The move took some concerted lobbying of the Queensland Rugby Union board, including a heartfelt written plea, to allay fears the move would open the floodgates and weaken Brisbane’s club competition. Crucially, Scott-Young had the blessing of Reds coach Brad Thorn and his club University of Queensland.
“People here like tough people and Angus fit that bill clearly … he’s bloodied and bruised for us at the end of every game.”Bay of Plenty coach Daryl Gibson
Last week, he returned to Australia with his head held high and a Bay of Plenty Warrior of the Year award in his suitcase.
“It (the award) epitomises Angus because he plays the game tough and he’s come to a region in New Zealand that’s renowned for toughness,” Gibson said.
“It’s a tough region, people here like tough people and Angus has fit that bill clearly.

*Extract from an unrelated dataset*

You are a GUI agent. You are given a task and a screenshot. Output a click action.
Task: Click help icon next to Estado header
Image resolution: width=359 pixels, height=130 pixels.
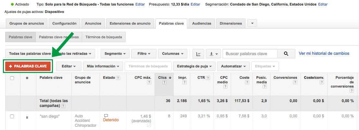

He’s played every minute for us and he’s always bloodied and bruised for us at the end of every game. We could not have asked for more.”
It’s high praise for an Australian player in New Zealand. Scott-Young admits he was nervous heading over but was quickly put at ease by his team mates.
“When I first rocked up to Blake Park, I was really nervous, I wasn’t sure if they’d take in an Aussie,” he said.
“But within the first day I felt welcomed, not just by the rugby team but because the sense of community here is really strong. They invite you over for dinner, they look after you.”
The 24-year-old moved in with team mates Aidan Ross and Kaleb Trask, two Chiefs players whose paths he’d crossed as fierce opponents in Super Rugby.
“We (the Reds) beat them up in Townsville this year and you grow up seeing them as the enemy but they’re actually awesome blokes and now they’re friendships that I cherish.”
There were tough times. Scott-Young injured his shoulder and knee within a week of arriving and had to navigate an extended lockdown in a foreign country. Then, last month, the Steamers were rocked by the death of Sean Wainui, the Chiefs and Maori All Blacks winger who had joined Bay of Plenty ahead of the 2021 NPC season.
Scott-Young watched as the nation mourned Wainui’s passing and his teammates grappled with the tragic news. After talking with Bay of Plenty’s talismanic halfback Te Toiroa ‘Triple T’ Tahuriorangi, the Australian joined the other players in a haka performed in Wainui’s honour.
The highlights included training with Sam Cane as the All Blacks captain recovered from a torn pectoral muscle. The season also gave Scott-Young the opportunity to recast himself as a ball carrier and work on his pilfering.
Now back home, Scott-Young wants to bring all he’s learned to Ballymore and help the Reds storm Super Rugby Pacific in 2022.
“Thorny has been checking in regularly,” he revealed. “He was 25 when he came to New Zealand and played with Canterbury to launch his time in rugby. He said it was the best thing he could have done with his rugby and was one of the most important periods in his career. I’m pretty keen to bring everything back to Thorny and the Reds and see what we can achieve.”